Abstract

Prenylation and subsequent processing of many proteins involved in cellular signaling serves to direct and/or anchor these proteins to specific membranes in the cell. One major class of prenylated proteins contains the so-called CAAX motif; such proteins contain a cysteine residue fourth from the COOH terminus. After addition of the isoprenoid to this cysteine residue by specific cytosolic protein prenyltransferases, the proteins are subject to further processing by enzymes associated with microsomal membranes. This suggests that newly prenylated proteins are initially directed to a microsomal membrane compartment for completion of their processing.
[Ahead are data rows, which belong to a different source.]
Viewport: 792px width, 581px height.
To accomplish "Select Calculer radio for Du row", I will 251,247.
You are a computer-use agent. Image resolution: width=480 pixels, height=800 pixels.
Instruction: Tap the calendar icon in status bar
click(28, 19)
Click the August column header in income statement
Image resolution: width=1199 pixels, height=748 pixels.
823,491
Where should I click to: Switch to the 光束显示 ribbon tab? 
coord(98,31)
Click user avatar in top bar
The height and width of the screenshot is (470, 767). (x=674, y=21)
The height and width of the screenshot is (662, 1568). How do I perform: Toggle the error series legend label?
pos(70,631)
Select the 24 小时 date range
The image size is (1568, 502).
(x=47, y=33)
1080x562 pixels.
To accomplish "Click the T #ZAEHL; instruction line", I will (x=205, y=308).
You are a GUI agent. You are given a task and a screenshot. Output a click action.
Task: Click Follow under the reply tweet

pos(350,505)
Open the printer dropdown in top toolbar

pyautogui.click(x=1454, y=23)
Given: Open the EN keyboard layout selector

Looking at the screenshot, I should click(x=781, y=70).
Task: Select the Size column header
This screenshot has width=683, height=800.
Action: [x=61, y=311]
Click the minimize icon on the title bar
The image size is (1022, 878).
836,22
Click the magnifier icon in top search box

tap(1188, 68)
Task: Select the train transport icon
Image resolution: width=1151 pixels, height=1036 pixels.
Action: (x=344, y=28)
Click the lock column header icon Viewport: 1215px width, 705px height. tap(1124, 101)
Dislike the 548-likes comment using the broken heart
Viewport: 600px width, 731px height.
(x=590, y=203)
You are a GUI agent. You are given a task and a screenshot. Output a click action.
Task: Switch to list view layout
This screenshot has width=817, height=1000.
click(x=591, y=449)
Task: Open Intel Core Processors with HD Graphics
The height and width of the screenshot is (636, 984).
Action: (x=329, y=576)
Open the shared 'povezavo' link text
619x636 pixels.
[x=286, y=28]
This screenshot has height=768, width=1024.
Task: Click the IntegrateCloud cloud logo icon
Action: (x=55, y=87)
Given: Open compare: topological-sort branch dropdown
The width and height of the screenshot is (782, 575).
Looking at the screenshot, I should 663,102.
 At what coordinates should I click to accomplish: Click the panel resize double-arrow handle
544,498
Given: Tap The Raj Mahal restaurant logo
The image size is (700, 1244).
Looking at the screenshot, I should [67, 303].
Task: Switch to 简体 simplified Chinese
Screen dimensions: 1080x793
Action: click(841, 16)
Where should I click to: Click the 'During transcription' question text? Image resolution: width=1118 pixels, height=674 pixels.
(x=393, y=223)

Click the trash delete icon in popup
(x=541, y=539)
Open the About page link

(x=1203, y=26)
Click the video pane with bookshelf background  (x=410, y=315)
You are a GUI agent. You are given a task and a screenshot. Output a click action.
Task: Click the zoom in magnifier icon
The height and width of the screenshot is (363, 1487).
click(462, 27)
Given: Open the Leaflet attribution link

Using a radiolabeled, prenylated peptide as a ligand, we have identified a specific, high affinity binding site or receptor on microsomal membranes. This receptor is both protease- and heat-sensitive and exhibits saturable binding of the prenylated peptide with a KD of 30 nM. Competition analysis indicates that both geranylgeranylated and farnesylated, but not myristoylated, peptides bind to this receptor. A fully processed prenylated protein also does not compete, indicating a role for the three terminal residues of the prenylated peptide in receptor recognition. This receptor may serve to direct newly prenylated proteins to a microsomal compartment for completion of processing prior to trafficking to their final destination in the cell.